Byline: Bill Gertz, THE WASHINGTON TIMES
A detainee released from the prison at Guantanamo Bay three years ago is blamed for a deadly suicide bombing in Iraq, highlighting the danger of releasing hard-bitten terrorists from the U.S. facility in Cuba.
Pentagon press secretary Geoff Morrell confirmed that Abdallah Salih al-Ajmi, who was held at Guantanamo for more than 3 1/2 years, likely carried out the suicide bombing last month in the northern Iraqi city of Mosul.
The Pentagon plans to ask the Kuwaiti government to determine how the terrorist released to them in 2005 was able to carry out the Mosul bombing, Mr. Morrell said.
Civil liberties groups and some congressional lawmakers have called for the Bush administration to close the Guantanamo prison, saying that holding unconventional conflict combatants there is inhumane and unconstitutional. Some critics have compared the Guantanamo prison to the notorious Soviet gulag political prison-camps system.

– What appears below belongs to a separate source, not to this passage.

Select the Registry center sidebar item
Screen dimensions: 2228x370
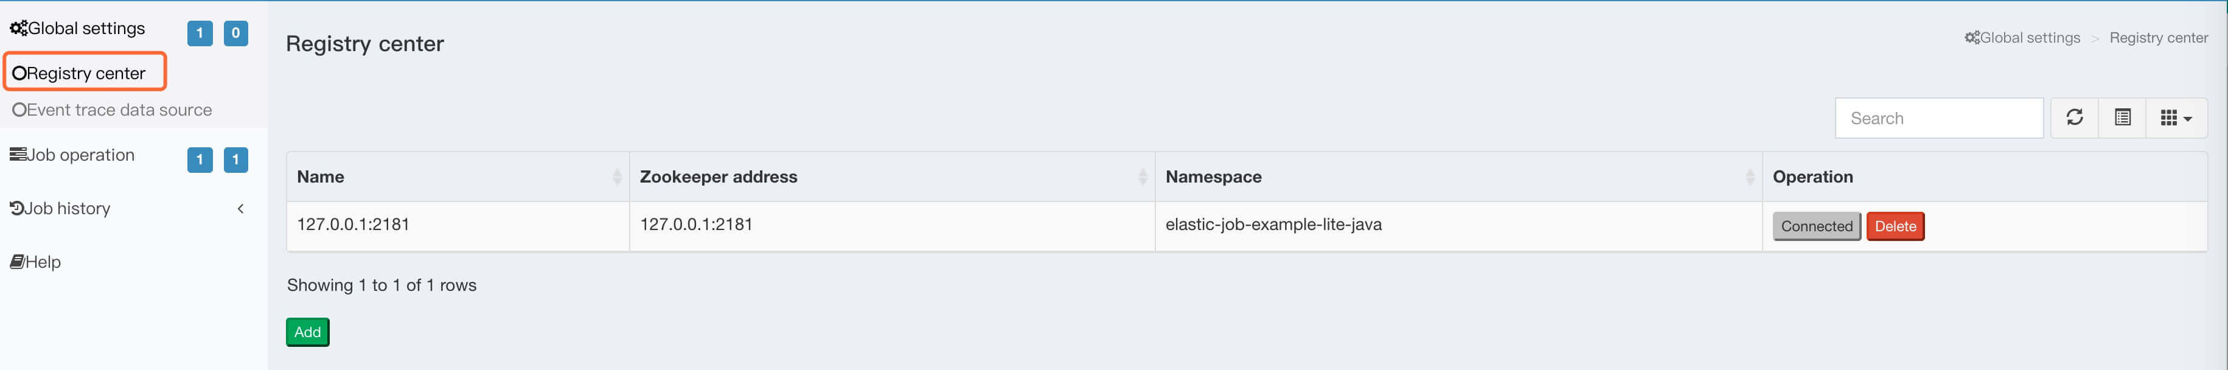85,73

Douglas Feith, a former undersecretary of defense for policy, said al-Ajmi's case highlights the difficulty of holding detainees during the war on terrorism. The Pentagon had used three criteria for holding terrorists prisoner in Cuba: their intelligence value, whether they could be prosecuted, and the danger they posed. "If you had someone who was moderately dangerous, we tried to mitigate the danger with an agreement from the home country," he said.
Al-Ajmi was "obviously somebody who was judged to be considered somewhat dangerous but that there was a sense you could mitigate the danger with an agreement," he said.
The suicide attack by the former detainee shows the difficulty of holding terrorists.
"There is a serious problem here in that the law was developed for a conventional conflict and we're dealing with an unconventional conflict," Mr. Feith said. "You don't want to let extremely dangerous people go, but holding people until the war is over has obvious problems."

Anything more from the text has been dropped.